The city was originally called Whiskey Hill, but in an effort to clean up their act, residents decided to rename their little burg in 1877 with the hopes that a few model citizens would settle in and bring a bit of respectability with them, so it’s understandable that the community has its fair share of colorful history and interesting legends. A friend told me about one of the community’s more notable characters, one Charlie D. Parkhurst, so we stopped by the little cemetery in town to check out the marker that was erected for Charlie in 1955. Originally he had been interred with just a name marker after his death in 1879.

Though there’s very little that’s actually certain about this larger-than-life figure from the Victorian era, there’s no shortage of speculation to accompany the details that are known as facts. Born in New Hampshire, or maybe Vermont, in 1811 or 1812, Charlie started out life as Charlotte, or Charlene, or maybe Mary, depending on which account you read. After escaping in boy’s clothes from the orphanage where she was raised, she embarked upon the life of a livery boy. Hired by a man who owned a stable, Charlie was known to sleep in the barn with the horses and declared his goal to learn all there was to know about driving teams. By the time he was in his 60’s, Charlie had earned the respect of all who knew him as a skilled driver of six-horse teams, a deft coachman, lumberjack, rancher and a good friend to those he took into his confidence. He was known to have shot and killed at least one stage robber while protecting both the cargo he transported, which was often times gold and silver, as well as the passengers who trusted their lives to his keeping. Legendary tales were told of his ability to slice a cigar from a man’s lips with a whip and his remarkable marksmanship with the six-guns kept in the waistband under his buffalo robe as he drove was never doubted. Until 1855 he drove the California Stage Lines along stretches of dusty rutted roads and over dangerous cliff passes such as Mount Madonna, the Santa Cruz Mountains, through the mother lode of the high Sierras and up into Virginia City. Having lost an eye to the kick of a horse, Charlie wore a black patch and was thereafter called “One-eyed Charlie,” though certainly not to his face, as he was known to throw a punch if you set him off. The slight, 5’7” tall driver with the big arms and small hands was famously fond of cigars, playing cards and drinking.

His acts of kindness as well as bravery were legendary in his own time, but no one was wise to his true sex until after his passing. Having contracted cancer (rheumatism and cancer of the tongue being listed as the official cause of death), he chose to forego the surgery the doctor offered and lived out his last days at his ranch located very near the eccentric’s final resting spot. On the day I visited the monument that lies in the shade of a huge cypress on the crest of the hill that parallels busy Freedom Boulevard, which runs the length of the town of Freedom and overlooks the tree-covered canyon below, I watched the fog roll in from the sea and thought it a perfect place for one who spent their life doing exactly what they wanted to do, with no apologies or exceptions. She earned her right to control her own life in a time when women were considered the weaker sex and viewed largely as property. On October 17, 1868 Charles Darkey Parkhurst was listed on the official polls to vote in the presidential election of 1868, a privilege she would not have been granted had she listed her name as Charlotte.

While all these notable feats certainly deserve respect, it struck me how lonely she must have been as I tried to consider what it would have been like to not be able to act on any feelings of love or intimacy. Friends who came to prepare her body for burial were shocked to discover that she was decidedly not a man and many felt betrayed by her secret. I was to learn later that, upon her death, the doctor determined that at one point she had given birth to a child. Maybe she did know love at some point after all, but decided to trade it in for the freedom of living on her own terms.

(Stored data)
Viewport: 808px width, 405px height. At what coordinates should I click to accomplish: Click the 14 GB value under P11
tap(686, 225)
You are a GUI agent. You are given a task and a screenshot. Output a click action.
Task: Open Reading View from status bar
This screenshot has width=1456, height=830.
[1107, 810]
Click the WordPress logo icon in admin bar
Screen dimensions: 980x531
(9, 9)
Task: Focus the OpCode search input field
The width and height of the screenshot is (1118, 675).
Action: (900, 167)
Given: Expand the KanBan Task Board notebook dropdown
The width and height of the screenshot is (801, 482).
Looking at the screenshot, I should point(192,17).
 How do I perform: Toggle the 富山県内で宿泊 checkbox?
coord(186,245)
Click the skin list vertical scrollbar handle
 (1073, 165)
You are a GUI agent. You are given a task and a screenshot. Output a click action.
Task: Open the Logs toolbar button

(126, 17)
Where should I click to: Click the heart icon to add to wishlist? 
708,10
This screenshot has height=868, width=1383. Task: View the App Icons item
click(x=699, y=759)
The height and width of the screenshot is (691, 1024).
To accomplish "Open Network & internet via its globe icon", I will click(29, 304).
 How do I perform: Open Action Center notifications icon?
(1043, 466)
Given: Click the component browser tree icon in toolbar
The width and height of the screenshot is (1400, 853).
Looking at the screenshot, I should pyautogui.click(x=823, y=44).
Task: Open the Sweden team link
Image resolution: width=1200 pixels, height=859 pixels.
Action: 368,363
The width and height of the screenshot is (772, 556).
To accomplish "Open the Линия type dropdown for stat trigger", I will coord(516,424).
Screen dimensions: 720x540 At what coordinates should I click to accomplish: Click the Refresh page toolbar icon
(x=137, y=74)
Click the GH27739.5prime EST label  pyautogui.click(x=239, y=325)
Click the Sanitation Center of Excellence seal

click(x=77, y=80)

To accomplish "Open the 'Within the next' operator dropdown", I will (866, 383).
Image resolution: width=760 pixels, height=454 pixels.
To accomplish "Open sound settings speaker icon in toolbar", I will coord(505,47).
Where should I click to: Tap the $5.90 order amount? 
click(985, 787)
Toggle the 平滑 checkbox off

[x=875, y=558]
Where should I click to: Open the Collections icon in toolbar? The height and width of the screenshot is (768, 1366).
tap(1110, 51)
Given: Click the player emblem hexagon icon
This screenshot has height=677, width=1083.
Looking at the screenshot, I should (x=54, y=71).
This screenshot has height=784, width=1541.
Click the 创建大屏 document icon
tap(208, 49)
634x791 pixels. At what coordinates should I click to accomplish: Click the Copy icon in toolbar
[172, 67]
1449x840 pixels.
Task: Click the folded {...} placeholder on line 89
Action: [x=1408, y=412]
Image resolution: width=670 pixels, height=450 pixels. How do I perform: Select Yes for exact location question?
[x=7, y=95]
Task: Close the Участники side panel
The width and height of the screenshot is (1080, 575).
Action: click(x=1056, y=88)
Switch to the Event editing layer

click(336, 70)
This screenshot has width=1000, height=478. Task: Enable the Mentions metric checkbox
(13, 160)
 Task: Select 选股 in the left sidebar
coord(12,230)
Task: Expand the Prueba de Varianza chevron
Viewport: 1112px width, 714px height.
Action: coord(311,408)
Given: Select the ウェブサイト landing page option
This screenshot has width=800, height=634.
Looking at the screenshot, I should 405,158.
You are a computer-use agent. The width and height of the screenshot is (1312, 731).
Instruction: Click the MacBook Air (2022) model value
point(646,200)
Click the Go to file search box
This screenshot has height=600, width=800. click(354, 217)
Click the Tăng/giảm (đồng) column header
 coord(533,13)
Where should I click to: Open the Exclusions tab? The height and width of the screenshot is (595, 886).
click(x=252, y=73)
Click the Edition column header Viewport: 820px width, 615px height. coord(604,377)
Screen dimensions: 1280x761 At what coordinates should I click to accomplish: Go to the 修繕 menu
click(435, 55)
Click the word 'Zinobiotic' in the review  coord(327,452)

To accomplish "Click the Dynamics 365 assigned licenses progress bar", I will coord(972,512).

● The task
Please reproduce the passage about Charlie Parkhurst word for word, starting with "The city was" and going on through "death in 1879.".

● Task output
The city was originally called Whiskey Hill, but in an effort to clean up their act, residents decided to rename their little burg in 1877 with the hopes that a few model citizens would settle in and bring a bit of respectability with them, so it’s understandable that the community has its fair share of colorful history and interesting legends. A friend told me about one of the community’s more notable characters, one Charlie D. Parkhurst, so we stopped by the little cemetery in town to check out the marker that was erected for Charlie in 1955. Originally he had been interred with just a name marker after his death in 1879.